## SUPPLIED INFORMATION
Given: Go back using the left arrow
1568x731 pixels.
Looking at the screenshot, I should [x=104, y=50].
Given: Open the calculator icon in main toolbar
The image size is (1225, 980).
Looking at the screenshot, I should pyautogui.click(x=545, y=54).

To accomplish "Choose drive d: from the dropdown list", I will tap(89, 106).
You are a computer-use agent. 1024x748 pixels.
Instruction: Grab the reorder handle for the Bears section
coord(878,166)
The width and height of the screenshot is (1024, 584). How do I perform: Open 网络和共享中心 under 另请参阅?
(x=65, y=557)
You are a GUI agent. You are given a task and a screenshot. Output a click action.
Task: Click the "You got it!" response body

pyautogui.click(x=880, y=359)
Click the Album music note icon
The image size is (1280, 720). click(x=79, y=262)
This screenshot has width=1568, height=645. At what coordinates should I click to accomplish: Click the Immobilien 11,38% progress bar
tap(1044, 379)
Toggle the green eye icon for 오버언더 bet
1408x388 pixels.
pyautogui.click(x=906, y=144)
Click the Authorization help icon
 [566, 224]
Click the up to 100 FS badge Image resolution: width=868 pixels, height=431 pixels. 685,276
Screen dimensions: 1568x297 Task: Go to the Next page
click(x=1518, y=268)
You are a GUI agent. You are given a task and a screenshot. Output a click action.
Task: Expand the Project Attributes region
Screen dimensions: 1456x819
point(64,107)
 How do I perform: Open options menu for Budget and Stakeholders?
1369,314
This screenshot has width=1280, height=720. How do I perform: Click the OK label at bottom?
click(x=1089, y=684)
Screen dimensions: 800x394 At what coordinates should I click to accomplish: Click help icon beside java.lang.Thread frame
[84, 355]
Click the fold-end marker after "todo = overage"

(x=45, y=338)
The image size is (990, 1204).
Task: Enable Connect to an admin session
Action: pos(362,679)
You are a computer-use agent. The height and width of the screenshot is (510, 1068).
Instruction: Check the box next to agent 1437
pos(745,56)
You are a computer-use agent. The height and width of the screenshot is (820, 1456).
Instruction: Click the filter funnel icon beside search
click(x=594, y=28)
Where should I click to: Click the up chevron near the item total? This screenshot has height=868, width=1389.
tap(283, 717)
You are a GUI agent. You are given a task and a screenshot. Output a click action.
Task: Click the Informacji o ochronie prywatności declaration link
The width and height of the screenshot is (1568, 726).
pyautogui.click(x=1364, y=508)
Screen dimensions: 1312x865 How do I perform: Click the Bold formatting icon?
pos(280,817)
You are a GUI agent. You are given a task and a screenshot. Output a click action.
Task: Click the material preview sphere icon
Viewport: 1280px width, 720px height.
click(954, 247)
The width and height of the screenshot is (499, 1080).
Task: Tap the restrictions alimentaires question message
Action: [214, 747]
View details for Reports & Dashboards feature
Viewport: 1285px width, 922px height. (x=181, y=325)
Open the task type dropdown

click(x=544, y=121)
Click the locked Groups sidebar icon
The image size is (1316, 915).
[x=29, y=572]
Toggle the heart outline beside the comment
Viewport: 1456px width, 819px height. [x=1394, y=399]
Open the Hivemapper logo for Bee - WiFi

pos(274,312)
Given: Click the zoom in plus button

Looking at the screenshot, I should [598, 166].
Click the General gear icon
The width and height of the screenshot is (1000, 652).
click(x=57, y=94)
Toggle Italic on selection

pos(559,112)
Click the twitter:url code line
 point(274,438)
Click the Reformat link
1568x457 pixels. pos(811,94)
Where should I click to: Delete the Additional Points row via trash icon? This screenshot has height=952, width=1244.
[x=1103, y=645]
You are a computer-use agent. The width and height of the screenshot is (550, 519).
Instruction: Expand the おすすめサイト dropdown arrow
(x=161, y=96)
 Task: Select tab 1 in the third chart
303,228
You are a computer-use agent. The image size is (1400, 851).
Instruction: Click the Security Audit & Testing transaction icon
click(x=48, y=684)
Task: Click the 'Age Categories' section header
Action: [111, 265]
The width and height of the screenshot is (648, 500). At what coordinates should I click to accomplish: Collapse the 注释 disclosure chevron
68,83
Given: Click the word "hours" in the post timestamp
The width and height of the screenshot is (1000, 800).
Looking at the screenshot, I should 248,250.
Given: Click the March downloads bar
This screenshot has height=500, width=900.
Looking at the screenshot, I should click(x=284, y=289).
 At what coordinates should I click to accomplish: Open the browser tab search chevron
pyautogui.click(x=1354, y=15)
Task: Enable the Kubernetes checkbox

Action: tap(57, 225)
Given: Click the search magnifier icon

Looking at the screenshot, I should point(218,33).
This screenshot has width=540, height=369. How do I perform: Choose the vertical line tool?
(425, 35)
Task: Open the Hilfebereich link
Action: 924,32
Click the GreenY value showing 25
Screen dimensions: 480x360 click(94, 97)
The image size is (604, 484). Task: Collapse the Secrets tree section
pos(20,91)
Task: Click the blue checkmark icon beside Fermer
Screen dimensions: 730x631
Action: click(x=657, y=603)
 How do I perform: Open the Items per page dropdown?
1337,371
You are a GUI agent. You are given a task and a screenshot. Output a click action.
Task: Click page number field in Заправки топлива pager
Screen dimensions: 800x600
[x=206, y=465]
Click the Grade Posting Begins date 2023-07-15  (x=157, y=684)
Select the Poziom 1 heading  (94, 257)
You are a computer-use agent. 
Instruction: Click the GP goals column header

## THE REQUEST
Please lay out every line of the items above as a Markdown table with the columns "Row" and "Item line", numbering the rows in order and omitting blank lines.

## THE RESPONSE
| Row | Item line |
|---|---|
| 1 | Given: Go back using the left arrow |
| 2 | 1568x731 pixels. |
| 3 | Looking at the screenshot, I should [x=104, y=50]. |
| 4 | Given: Open the calculator icon in main toolbar |
| 5 | The image size is (1225, 980). |
| 6 | Looking at the screenshot, I should pyautogui.click(x=545, y=54). |
| 7 | To accomplish "Choose drive d: from the dropdown list", I will tap(89, 106). |
| 8 | You are a computer-use agent. 1024x748 pixels. |
| 9 | Instruction: Grab the reorder handle for the Bears section |
| 10 | coord(878,166) |
| 11 | The width and height of the screenshot is (1024, 584). How do I perform: Open 网络和共享中心 under 另请参阅? |
| 12 | (x=65, y=557) |
| 13 | You are a GUI agent. You are given a task and a screenshot. Output a click action. |
| 14 | Task: Click the "You got it!" response body |
| 15 | pyautogui.click(x=880, y=359) |
| 16 | Click the Album music note icon |
| 17 | The image size is (1280, 720). click(x=79, y=262) |
| 18 | This screenshot has width=1568, height=645. At what coordinates should I click to accomplish: Click the Immobilien 11,38% progress bar |
| 19 | tap(1044, 379) |
| 20 | Toggle the green eye icon for 오버언더 bet |
| 21 | 1408x388 pixels. |
| 22 | pyautogui.click(x=906, y=144) |
| 23 | Click the Authorization help icon |
| 24 |  [566, 224] |
| 25 | Click the up to 100 FS badge Image resolution: width=868 pixels, height=431 pixels. 685,276 |
| 26 | Screen dimensions: 1568x297 Task: Go to the Next page |
| 27 | click(x=1518, y=268) |
| 28 | You are a GUI agent. You are given a task and a screenshot. Output a click action. |
| 29 | Task: Expand the Project Attributes region |
| 30 | Screen dimensions: 1456x819 |
| 31 | point(64,107) |
| 32 |  How do I perform: Open options menu for Budget and Stakeholders? |
| 33 | 1369,314 |
| 34 | This screenshot has width=1280, height=720. How do I perform: Click the OK label at bottom? |
| 35 | click(x=1089, y=684) |
| 36 | Screen dimensions: 800x394 At what coordinates should I click to accomplish: Click help icon beside java.lang.Thread frame |
| 37 | [84, 355] |
| 38 | Click the fold-end marker after "todo = overage" |
| 39 | (x=45, y=338) |
| 40 | The image size is (990, 1204). |
| 41 | Task: Enable Connect to an admin session |
| 42 | Action: pos(362,679) |
| 43 | You are a computer-use agent. The height and width of the screenshot is (510, 1068). |
| 44 | Instruction: Check the box next to agent 1437 |
| 45 | pos(745,56) |
| 46 | You are a computer-use agent. The height and width of the screenshot is (820, 1456). |
| 47 | Instruction: Click the filter funnel icon beside search |
| 48 | click(x=594, y=28) |
| 49 | Where should I click to: Click the up chevron near the item total? This screenshot has height=868, width=1389. |
| 50 | tap(283, 717) |
| 51 | You are a GUI agent. You are given a task and a screenshot. Output a click action. |
| 52 | Task: Click the Informacji o ochronie prywatności declaration link |
| 53 | The width and height of the screenshot is (1568, 726). |
| 54 | pyautogui.click(x=1364, y=508) |
| 55 | Screen dimensions: 1312x865 How do I perform: Click the Bold formatting icon? |
| 56 | pos(280,817) |
| 57 | You are a GUI agent. You are given a task and a screenshot. Output a click action. |
| 58 | Task: Click the material preview sphere icon |
| 59 | Viewport: 1280px width, 720px height. |
| 60 | click(954, 247) |
| 61 | The width and height of the screenshot is (499, 1080). |
| 62 | Task: Tap the restrictions alimentaires question message |
| 63 | Action: [214, 747] |
| 64 | View details for Reports & Dashboards feature |
| 65 | Viewport: 1285px width, 922px height. (x=181, y=325) |
| 66 | Open the task type dropdown |
| 67 | click(x=544, y=121) |
| 68 | Click the locked Groups sidebar icon |
| 69 | The image size is (1316, 915). |
| 70 | [x=29, y=572] |
| 71 | Toggle the heart outline beside the comment |
| 72 | Viewport: 1456px width, 819px height. [x=1394, y=399] |
| 73 | Open the Hivemapper logo for Bee - WiFi |
| 74 | pos(274,312) |
| 75 | Given: Click the zoom in plus button |
| 76 | Looking at the screenshot, I should [598, 166]. |
| 77 | Click the General gear icon |
| 78 | The width and height of the screenshot is (1000, 652). |
| 79 | click(x=57, y=94) |
| 80 | Toggle Italic on selection |
| 81 | pos(559,112) |
| 82 | Click the twitter:url code line |
| 83 |  point(274,438) |
| 84 | Click the Reformat link |
| 85 | 1568x457 pixels. pos(811,94) |
| 86 | Where should I click to: Delete the Additional Points row via trash icon? This screenshot has height=952, width=1244. |
| 87 | [x=1103, y=645] |
| 88 | You are a computer-use agent. The width and height of the screenshot is (550, 519). |
| 89 | Instruction: Expand the おすすめサイト dropdown arrow |
| 90 | (x=161, y=96) |
| 91 |  Task: Select tab 1 in the third chart |
| 92 | 303,228 |
| 93 | You are a computer-use agent. The image size is (1400, 851). |
| 94 | Instruction: Click the Security Audit & Testing transaction icon |
| 95 | click(x=48, y=684) |
| 96 | Task: Click the 'Age Categories' section header |
| 97 | Action: [111, 265] |
| 98 | The width and height of the screenshot is (648, 500). At what coordinates should I click to accomplish: Collapse the 注释 disclosure chevron |
| 99 | 68,83 |
| 100 | Given: Click the word "hours" in the post timestamp |
| 101 | The width and height of the screenshot is (1000, 800). |
| 102 | Looking at the screenshot, I should 248,250. |
| 103 | Given: Click the March downloads bar |
| 104 | This screenshot has height=500, width=900. |
| 105 | Looking at the screenshot, I should click(x=284, y=289). |
| 106 |  At what coordinates should I click to accomplish: Open the browser tab search chevron |
| 107 | pyautogui.click(x=1354, y=15) |
| 108 | Task: Enable the Kubernetes checkbox |
| 109 | Action: tap(57, 225) |
| 110 | Given: Click the search magnifier icon |
| 111 | Looking at the screenshot, I should point(218,33). |
| 112 | This screenshot has width=540, height=369. How do I perform: Choose the vertical line tool? |
| 113 | (425, 35) |
| 114 | Task: Open the Hilfebereich link |
| 115 | Action: 924,32 |
| 116 | Click the GreenY value showing 25 |
| 117 | Screen dimensions: 480x360 click(94, 97) |
| 118 | The image size is (604, 484). Task: Collapse the Secrets tree section |
| 119 | pos(20,91) |
| 120 | Task: Click the blue checkmark icon beside Fermer |
| 121 | Screen dimensions: 730x631 |
| 122 | Action: click(x=657, y=603) |
| 123 |  How do I perform: Open the Items per page dropdown? |
| 124 | 1337,371 |
| 125 | You are a GUI agent. You are given a task and a screenshot. Output a click action. |
| 126 | Task: Click page number field in Заправки топлива pager |
| 127 | Screen dimensions: 800x600 |
| 128 | [x=206, y=465] |
| 129 | Click the Grade Posting Begins date 2023-07-15  (x=157, y=684) |
| 130 | Select the Poziom 1 heading  (94, 257) |
| 131 | You are a computer-use agent.  |
| 132 | Instruction: Click the GP goals column header |